Data:

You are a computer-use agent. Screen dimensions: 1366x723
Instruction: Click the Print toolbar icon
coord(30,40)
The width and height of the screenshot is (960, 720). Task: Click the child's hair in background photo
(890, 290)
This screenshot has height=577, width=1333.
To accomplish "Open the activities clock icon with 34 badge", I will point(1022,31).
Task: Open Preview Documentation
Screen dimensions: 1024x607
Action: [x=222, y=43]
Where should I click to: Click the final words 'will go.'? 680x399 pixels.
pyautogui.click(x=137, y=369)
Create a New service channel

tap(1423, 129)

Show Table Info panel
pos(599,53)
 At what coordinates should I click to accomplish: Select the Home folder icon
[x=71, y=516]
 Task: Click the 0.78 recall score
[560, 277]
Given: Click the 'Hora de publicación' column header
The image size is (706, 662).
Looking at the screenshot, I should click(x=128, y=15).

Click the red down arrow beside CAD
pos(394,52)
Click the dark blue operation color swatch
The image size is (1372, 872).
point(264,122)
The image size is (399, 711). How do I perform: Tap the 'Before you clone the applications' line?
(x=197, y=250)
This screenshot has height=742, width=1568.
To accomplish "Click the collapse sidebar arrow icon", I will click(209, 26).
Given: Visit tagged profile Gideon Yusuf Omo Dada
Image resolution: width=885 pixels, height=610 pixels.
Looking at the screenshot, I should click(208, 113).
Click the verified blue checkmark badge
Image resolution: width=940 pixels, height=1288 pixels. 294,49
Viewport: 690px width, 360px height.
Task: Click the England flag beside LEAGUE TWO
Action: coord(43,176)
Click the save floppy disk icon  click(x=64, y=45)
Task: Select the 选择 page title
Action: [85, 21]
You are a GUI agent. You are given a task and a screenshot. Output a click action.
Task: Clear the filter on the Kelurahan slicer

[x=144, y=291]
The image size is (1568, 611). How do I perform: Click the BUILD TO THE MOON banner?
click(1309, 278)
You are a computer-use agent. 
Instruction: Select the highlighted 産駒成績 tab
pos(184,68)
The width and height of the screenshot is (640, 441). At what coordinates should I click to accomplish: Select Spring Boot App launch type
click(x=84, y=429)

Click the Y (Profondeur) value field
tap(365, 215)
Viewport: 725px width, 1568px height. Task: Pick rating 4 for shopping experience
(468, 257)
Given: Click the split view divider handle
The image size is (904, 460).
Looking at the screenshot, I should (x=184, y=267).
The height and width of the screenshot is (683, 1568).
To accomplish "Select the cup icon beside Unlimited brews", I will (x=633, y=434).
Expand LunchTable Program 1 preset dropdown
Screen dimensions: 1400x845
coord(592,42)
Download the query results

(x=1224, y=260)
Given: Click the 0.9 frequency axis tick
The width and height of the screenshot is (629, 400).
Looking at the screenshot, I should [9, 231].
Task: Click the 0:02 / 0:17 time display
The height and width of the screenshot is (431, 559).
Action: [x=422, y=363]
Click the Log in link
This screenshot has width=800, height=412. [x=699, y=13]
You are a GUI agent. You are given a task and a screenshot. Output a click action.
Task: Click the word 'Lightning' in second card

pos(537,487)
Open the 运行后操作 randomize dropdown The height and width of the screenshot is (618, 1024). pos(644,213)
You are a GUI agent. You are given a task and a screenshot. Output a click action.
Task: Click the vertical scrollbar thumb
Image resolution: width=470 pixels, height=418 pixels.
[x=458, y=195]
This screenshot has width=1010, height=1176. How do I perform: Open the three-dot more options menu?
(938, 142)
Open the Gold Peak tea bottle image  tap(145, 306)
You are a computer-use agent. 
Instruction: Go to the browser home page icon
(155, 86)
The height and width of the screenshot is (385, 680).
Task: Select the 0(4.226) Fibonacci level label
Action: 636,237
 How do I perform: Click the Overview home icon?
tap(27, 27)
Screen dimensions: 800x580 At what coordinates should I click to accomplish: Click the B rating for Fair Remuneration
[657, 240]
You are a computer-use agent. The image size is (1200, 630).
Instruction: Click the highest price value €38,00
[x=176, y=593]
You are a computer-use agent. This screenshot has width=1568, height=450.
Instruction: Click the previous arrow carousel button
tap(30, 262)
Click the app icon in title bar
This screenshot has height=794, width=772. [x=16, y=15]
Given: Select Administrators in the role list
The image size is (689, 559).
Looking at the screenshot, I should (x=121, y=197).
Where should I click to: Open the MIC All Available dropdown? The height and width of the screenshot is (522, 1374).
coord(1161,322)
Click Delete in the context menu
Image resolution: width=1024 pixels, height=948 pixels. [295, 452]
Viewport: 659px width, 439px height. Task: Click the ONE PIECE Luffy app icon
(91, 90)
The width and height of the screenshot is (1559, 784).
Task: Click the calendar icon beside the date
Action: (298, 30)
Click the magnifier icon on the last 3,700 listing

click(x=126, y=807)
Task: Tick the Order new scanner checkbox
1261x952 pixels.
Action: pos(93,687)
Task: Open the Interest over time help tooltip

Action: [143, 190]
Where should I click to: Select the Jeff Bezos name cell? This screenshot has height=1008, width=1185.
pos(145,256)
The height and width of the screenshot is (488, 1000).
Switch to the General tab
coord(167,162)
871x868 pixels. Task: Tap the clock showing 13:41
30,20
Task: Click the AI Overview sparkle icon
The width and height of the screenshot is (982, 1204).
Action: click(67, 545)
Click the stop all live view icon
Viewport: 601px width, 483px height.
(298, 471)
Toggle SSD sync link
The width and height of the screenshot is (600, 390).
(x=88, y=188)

Work request: Your reply should hold all the lines from the listing above in which "computer" appears.

Reply to the exercise:
You are a computer-use agent. Screen dimensions: 1366x723
You are a computer-use agent. 
You are a computer-use agent. 
You are a computer-use agent. The image size is (1200, 630).
You are a computer-use agent. This screenshot has width=1568, height=450.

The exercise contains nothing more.